Oliver Pocher startet als Night-Talker: Primitiv im Humor, prima in der Parodie Nach einer halben Stunde wagt Oliver Pocher ein erstes negatives Fazit: „Bisher ist die Sendung Riesenschrott.“

Er meint das natürlich nicht ernst. Er will sich in seiner neuen Late-Night-Show auf Sat1 über seine Kritiker lustig machen. Pocher schreibt ihnen also einen Brief, in dem er ihre Rezensionen vorwegnimmt. Das ist im Grunde eine witzige Idee und sie wäre noch besser, wenn er sich etwas weiter aus dem Schrottbereich hervor gewagt hätte.

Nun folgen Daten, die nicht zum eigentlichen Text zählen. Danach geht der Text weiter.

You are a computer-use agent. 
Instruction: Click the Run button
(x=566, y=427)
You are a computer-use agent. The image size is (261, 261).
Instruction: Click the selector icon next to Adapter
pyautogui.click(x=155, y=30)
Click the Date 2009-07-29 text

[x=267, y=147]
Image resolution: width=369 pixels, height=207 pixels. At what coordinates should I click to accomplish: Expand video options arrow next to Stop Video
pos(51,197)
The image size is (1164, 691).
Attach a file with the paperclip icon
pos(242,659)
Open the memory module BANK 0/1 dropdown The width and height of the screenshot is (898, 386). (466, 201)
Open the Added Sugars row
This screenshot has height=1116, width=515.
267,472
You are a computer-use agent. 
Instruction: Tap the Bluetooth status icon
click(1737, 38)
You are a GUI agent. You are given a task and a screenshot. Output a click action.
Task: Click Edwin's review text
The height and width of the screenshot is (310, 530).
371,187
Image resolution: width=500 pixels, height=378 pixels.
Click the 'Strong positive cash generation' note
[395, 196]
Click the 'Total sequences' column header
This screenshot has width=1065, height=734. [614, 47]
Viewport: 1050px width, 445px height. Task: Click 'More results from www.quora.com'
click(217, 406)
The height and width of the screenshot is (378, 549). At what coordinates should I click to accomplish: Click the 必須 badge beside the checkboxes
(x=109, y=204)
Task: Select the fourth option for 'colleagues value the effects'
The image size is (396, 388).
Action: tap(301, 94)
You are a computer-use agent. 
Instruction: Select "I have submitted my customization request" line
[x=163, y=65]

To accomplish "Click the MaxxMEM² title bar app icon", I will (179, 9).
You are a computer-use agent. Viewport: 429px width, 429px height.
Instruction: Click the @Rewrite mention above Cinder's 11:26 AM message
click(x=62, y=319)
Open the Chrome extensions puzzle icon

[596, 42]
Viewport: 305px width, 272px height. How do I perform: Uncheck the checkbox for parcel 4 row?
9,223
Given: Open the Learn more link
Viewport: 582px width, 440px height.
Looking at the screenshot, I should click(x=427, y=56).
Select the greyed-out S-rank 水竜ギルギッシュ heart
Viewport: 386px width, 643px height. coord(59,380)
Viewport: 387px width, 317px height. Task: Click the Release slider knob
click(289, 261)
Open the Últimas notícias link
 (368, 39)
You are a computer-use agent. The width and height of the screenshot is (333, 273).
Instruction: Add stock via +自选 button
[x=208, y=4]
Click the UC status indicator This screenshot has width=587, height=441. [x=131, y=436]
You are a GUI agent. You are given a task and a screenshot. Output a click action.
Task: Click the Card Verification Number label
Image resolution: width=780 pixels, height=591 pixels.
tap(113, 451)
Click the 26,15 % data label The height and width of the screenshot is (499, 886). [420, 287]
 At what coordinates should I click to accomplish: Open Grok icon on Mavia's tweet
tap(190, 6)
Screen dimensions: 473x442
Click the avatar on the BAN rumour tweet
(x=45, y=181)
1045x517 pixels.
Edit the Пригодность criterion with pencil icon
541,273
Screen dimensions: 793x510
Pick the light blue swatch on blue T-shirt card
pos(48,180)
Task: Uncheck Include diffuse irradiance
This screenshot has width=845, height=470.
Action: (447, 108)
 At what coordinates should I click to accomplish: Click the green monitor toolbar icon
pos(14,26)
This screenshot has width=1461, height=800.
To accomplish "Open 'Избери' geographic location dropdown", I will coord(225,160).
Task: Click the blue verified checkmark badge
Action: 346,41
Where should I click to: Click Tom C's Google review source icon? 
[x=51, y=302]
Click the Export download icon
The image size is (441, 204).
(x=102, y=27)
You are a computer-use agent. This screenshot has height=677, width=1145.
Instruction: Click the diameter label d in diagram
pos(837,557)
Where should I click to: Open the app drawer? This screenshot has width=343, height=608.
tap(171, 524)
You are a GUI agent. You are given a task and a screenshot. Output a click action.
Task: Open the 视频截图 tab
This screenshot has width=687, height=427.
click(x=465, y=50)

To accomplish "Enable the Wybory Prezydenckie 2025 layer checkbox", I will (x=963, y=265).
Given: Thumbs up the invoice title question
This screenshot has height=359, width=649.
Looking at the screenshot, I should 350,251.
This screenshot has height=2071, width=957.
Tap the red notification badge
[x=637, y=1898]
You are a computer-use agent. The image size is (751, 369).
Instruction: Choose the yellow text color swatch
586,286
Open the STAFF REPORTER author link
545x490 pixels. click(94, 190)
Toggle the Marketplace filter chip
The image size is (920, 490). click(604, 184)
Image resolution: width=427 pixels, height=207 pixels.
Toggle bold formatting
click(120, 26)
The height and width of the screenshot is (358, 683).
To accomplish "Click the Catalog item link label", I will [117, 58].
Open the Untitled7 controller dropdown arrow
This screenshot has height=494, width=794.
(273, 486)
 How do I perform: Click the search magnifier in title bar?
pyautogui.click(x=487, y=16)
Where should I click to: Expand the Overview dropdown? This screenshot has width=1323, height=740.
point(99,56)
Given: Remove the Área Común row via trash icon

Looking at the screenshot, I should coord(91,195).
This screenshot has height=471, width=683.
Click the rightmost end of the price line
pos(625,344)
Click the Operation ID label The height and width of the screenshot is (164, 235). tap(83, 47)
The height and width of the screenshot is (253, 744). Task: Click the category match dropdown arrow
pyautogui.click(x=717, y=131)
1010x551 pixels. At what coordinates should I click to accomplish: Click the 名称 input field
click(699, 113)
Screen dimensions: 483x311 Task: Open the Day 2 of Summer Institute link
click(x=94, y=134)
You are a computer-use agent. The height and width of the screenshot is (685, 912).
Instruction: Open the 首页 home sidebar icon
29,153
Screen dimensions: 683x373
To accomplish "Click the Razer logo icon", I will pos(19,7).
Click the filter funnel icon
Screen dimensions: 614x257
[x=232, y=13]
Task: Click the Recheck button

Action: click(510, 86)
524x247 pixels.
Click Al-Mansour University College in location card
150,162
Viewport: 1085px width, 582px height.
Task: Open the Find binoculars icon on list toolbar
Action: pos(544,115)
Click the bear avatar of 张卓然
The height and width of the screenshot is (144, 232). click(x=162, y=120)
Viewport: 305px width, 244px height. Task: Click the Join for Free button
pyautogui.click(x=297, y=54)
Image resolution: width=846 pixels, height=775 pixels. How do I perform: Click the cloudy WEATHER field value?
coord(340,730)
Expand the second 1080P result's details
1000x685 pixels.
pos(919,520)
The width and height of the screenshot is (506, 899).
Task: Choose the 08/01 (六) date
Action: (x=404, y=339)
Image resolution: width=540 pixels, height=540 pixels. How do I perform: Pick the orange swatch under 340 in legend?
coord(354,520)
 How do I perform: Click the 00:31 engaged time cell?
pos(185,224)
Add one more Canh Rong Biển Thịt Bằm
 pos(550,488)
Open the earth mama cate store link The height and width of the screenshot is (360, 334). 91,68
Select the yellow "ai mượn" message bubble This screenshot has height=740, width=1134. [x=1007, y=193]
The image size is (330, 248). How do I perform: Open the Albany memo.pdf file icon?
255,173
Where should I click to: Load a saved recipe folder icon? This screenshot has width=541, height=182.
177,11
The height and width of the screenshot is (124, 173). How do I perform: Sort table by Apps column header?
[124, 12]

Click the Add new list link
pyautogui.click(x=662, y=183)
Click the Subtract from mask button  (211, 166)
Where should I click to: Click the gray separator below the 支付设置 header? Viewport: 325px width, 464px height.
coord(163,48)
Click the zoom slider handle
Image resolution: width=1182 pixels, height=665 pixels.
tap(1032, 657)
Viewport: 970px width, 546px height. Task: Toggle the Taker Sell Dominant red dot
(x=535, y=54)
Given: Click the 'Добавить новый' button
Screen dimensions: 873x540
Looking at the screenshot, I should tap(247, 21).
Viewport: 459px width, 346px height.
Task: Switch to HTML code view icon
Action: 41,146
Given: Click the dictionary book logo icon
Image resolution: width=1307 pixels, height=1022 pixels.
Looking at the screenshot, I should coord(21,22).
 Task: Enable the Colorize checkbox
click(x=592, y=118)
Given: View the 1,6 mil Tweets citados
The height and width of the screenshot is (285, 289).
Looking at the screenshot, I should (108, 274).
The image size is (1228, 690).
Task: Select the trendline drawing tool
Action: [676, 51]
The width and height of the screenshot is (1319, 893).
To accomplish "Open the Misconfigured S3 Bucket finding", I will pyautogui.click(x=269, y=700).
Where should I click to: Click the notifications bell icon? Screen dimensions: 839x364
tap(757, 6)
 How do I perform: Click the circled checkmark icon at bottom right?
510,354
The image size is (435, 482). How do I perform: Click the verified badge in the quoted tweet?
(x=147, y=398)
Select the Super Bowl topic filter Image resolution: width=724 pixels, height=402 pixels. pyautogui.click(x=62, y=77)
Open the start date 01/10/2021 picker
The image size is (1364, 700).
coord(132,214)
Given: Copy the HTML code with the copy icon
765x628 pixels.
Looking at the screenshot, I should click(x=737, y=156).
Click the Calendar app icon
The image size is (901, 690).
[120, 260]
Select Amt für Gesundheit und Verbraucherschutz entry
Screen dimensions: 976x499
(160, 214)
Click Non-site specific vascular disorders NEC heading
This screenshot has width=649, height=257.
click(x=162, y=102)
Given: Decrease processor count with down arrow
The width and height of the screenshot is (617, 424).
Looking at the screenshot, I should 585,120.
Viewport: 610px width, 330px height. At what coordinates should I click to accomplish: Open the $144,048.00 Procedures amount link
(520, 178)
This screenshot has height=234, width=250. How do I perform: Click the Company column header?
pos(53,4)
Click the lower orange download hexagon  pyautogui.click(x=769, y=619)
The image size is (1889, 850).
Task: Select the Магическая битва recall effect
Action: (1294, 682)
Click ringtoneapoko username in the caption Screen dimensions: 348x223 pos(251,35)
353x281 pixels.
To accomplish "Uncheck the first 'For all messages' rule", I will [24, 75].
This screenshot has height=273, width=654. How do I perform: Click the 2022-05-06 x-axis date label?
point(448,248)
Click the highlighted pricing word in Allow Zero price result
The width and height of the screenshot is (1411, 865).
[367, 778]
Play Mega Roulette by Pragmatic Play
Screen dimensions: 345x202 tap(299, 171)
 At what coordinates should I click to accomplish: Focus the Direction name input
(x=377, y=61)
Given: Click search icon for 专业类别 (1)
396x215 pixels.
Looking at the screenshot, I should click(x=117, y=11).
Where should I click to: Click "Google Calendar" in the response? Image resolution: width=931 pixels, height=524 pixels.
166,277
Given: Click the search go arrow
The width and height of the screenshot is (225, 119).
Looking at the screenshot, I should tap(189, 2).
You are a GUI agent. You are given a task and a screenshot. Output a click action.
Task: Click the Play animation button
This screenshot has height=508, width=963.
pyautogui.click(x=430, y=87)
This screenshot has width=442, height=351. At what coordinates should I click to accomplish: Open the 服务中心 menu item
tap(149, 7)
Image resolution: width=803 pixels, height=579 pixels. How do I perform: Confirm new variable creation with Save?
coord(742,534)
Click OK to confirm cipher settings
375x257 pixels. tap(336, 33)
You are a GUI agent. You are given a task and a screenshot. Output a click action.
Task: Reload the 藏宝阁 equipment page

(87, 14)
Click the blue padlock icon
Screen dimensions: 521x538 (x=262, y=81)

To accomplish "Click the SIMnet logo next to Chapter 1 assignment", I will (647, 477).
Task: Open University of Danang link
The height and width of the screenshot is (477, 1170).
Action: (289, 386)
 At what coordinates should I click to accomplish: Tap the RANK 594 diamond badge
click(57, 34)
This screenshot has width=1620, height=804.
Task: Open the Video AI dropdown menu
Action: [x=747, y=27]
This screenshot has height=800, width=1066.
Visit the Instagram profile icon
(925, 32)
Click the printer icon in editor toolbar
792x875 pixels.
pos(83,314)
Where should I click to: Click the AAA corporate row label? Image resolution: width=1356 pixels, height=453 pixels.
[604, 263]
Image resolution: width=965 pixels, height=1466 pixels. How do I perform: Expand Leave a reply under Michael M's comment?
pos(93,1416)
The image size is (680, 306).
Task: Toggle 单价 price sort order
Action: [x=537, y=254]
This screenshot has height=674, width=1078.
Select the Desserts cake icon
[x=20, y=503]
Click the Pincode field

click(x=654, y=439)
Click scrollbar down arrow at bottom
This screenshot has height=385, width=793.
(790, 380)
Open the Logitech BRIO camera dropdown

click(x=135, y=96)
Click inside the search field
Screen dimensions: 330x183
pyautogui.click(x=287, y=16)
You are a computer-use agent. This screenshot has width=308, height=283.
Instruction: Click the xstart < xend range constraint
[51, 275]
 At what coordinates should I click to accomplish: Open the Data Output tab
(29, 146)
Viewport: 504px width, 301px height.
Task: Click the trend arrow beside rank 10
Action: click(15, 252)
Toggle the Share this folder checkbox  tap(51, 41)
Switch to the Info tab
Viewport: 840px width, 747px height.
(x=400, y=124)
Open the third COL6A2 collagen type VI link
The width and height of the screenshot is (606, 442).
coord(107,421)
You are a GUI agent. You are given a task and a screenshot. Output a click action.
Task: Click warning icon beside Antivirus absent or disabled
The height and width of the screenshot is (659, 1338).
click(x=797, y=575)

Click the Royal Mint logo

Der Anfang weckte Hoffnung. Da steht Pocher mit struppigem Vollbart als TV-Pensionär im Stile Harald Schmidts angelnd am Wasser. In schwarzen Anzügen kommen die Herren vom Sender, um ihn zu holen. Die nicht ganz ungefährliche Aufgabe: Late Night. Pocher, geschockt: „Zum Teufel, es sind doch schon alle an Late Night gescheitert.“ Erst die Unterstellung, er habe „Schiss vor Schmidt“, lockt ihn ins Studio.

Mit grauem Anzug und Gel-Frisur

Dort angekommen, scheint er die Gefährlichkeit der Aufgabe schon vergessen zu haben und hält sich streng an die selbst formulierte Vorgabe, das „Fernseh-Rad“ nicht neu zu erfinden. Grauer Anzug, gegelte Tolle. Er beginnt mit lauen Stand-Up-Gags, auch zur SPD, der „Schlechtesten Partei Deutschlands“.

Der Einfall, seinen Vater als Showpraktikanten anzustellen, um beim älteren Publikum zu punkten, ist nett. Viel wird daraus nicht. Auch nicht, als sie die Fernsehpreis-Gala besuchen und Pocher einen rassistischen Witz über das Pro7-Topmodel Sara Nuru macht. Er stellt sie den Fotografen als seine Freundin Sandy vor, die etwas zu lange im Solarium geblieben sei.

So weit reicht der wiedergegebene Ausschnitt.